NEW YORK (Reuters) - A majority of New Yorkers say a Muslim group has a right to build an Islamic center and mosque near the site of the September 11 attacks in Manhattan but think it should be built elsewhere, according to a poll released on Friday.
Most respondents think plans to build the center near the site known as Ground Zero are not appropriate, said the survey conducted among likely New York state voters by the Quinnipiac University Polling Institute.
Overall, the poll found 80 percent of respondents believe the Muslim group has the right to build the center near the site, while 15 percent do not think so. But 57 percent think the location is inappropriate, while 32 percent say it is appropriate.
Sixty-seven percent think the Muslim group should voluntarily build the center and mosque somewhere else, while 21 percent do not think so, it found.
The plans for a proposed Islamic center in downtown Manhattan have prompted widespread public debate.
Critics say the proposal is insensitive to the families of the nearly 3,000 people killed in the attacks, while supporters defend the right to build it.
The poll showed public opinion shifting in support of the right to build the center. A poll released in late August showed 54 percent of voters thought Muslims had the right to build it, while 40 percent did not think so.
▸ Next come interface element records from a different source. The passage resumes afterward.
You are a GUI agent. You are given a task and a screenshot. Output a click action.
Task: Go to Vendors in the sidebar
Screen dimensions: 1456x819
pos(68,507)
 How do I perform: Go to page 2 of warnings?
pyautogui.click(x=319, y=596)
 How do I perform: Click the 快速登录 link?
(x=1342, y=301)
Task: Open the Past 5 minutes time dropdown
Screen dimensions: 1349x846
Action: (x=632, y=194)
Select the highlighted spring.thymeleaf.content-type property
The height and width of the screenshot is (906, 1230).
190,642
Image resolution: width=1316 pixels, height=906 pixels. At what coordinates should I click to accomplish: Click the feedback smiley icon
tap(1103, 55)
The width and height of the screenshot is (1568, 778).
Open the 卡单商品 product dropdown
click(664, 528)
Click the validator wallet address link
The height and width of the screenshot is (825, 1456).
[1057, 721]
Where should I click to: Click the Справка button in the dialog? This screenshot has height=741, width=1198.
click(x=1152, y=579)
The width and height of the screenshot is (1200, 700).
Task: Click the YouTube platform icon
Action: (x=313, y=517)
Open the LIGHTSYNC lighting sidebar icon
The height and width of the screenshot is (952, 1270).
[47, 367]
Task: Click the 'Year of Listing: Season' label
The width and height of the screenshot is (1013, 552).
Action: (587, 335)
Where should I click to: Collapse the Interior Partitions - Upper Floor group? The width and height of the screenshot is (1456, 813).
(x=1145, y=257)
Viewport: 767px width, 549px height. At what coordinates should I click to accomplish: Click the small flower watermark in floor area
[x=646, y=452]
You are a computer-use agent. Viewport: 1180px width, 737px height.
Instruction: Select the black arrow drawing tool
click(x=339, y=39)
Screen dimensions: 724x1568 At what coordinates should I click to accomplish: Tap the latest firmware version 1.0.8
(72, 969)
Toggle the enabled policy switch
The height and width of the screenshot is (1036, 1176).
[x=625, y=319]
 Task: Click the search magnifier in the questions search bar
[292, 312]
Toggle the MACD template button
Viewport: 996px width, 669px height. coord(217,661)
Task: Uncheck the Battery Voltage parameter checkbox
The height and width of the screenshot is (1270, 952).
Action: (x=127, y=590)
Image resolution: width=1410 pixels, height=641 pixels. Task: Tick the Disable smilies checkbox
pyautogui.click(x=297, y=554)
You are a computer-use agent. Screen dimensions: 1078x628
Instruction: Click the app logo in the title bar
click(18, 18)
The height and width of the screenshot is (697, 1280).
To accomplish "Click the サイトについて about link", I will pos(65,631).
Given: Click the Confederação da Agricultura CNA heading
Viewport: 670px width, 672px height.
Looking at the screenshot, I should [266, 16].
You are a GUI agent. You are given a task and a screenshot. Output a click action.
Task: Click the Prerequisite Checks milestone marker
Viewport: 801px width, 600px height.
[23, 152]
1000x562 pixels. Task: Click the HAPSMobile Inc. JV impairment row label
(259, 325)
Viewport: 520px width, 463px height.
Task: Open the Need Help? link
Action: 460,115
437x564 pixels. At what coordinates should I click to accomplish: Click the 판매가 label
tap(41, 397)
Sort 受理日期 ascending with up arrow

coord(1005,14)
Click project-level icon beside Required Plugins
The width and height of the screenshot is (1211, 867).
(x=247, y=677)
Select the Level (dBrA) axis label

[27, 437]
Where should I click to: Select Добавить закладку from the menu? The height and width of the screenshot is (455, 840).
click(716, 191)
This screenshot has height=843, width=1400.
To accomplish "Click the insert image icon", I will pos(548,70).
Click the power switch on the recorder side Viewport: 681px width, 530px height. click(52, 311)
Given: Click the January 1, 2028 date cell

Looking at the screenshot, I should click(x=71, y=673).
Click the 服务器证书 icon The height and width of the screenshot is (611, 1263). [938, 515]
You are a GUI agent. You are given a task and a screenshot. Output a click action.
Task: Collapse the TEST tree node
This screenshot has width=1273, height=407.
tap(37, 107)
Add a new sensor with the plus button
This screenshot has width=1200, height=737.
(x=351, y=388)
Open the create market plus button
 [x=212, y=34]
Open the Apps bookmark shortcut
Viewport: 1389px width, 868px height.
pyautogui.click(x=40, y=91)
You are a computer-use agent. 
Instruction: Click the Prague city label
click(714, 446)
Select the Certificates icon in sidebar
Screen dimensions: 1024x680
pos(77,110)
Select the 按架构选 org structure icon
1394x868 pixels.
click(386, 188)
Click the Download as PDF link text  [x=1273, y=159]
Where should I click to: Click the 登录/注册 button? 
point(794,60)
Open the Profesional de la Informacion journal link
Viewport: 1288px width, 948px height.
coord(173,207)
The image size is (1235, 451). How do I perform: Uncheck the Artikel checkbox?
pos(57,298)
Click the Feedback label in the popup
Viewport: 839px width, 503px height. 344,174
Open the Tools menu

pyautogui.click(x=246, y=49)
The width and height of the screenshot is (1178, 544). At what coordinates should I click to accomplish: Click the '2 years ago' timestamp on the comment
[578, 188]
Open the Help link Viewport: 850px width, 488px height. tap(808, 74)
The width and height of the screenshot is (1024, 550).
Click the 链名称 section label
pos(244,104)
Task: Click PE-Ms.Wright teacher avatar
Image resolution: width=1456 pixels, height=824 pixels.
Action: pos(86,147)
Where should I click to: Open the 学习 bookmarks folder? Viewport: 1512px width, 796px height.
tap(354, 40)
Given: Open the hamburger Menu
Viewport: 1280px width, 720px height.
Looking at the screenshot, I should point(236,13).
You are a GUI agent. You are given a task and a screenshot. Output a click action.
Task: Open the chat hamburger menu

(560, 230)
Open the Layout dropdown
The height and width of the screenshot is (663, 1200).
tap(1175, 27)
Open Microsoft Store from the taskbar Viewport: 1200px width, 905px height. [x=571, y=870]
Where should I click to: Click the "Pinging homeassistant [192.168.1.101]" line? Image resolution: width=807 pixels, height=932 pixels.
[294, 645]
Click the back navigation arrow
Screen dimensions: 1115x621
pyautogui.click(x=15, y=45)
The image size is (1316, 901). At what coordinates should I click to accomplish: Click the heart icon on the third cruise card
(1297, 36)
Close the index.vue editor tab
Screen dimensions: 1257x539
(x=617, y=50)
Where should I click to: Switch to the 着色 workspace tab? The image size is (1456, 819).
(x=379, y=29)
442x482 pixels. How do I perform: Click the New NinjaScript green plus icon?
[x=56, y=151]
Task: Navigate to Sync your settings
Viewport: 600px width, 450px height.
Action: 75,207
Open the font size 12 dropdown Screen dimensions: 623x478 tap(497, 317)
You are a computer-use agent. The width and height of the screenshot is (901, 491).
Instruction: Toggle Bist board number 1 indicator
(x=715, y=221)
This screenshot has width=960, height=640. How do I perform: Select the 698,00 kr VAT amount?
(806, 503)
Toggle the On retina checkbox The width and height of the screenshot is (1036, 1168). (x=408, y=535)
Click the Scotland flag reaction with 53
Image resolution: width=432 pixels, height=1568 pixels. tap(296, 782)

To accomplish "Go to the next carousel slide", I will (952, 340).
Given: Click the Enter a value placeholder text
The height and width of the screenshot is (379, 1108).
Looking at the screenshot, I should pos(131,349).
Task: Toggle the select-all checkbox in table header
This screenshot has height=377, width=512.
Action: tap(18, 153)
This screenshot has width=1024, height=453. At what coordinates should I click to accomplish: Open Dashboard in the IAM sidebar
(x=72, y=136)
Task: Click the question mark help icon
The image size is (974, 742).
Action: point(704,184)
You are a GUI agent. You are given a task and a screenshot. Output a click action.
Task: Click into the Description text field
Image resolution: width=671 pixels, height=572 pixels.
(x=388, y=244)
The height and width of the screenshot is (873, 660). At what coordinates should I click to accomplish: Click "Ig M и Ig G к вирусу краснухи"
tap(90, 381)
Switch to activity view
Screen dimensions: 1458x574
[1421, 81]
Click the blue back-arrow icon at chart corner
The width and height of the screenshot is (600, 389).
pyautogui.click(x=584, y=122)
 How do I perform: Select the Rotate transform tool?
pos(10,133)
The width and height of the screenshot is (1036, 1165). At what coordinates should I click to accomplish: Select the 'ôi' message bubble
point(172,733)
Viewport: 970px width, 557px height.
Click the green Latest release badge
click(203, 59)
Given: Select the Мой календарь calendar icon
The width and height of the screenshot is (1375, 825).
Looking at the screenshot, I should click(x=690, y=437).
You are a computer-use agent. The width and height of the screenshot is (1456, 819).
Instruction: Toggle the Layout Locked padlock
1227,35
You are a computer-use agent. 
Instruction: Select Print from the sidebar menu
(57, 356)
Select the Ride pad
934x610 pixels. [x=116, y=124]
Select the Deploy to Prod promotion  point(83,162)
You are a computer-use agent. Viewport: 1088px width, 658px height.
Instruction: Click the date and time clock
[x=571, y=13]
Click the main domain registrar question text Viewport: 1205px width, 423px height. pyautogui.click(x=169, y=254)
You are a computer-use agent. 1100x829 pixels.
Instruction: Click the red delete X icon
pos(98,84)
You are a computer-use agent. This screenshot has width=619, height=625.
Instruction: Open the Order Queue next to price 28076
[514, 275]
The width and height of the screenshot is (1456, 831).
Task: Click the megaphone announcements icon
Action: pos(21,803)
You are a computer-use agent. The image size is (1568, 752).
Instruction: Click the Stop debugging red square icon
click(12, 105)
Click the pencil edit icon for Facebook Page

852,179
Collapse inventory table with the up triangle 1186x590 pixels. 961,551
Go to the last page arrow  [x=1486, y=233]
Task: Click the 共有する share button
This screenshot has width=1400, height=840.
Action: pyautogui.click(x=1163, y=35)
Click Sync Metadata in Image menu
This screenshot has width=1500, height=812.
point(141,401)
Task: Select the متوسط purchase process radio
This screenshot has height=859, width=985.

That poll, taken by Quinnipiac among likely New York state voters August 23 to 29, found 71 percent thought the Muslim group should voluntarily build the center somewhere else, while 21 percent supported its planned location.
The controversy has become a campaign issue ahead of elections in November, when Republicans hope to take control of the U.S. Congress.
Opinion on the center was split along party lines, according to the latest poll. Among Republicans, 80 percent think the plans are wrong while 8 percent say the plans are appropriate. Among Democrats, 50 percent think the plans are appropriate and 34 do not, it found.
Quinnipiac conducted interviews with 751 New York state likely voters from September 16 to 20. The poll had a margin of error of plus or minus 3.6 percentage points.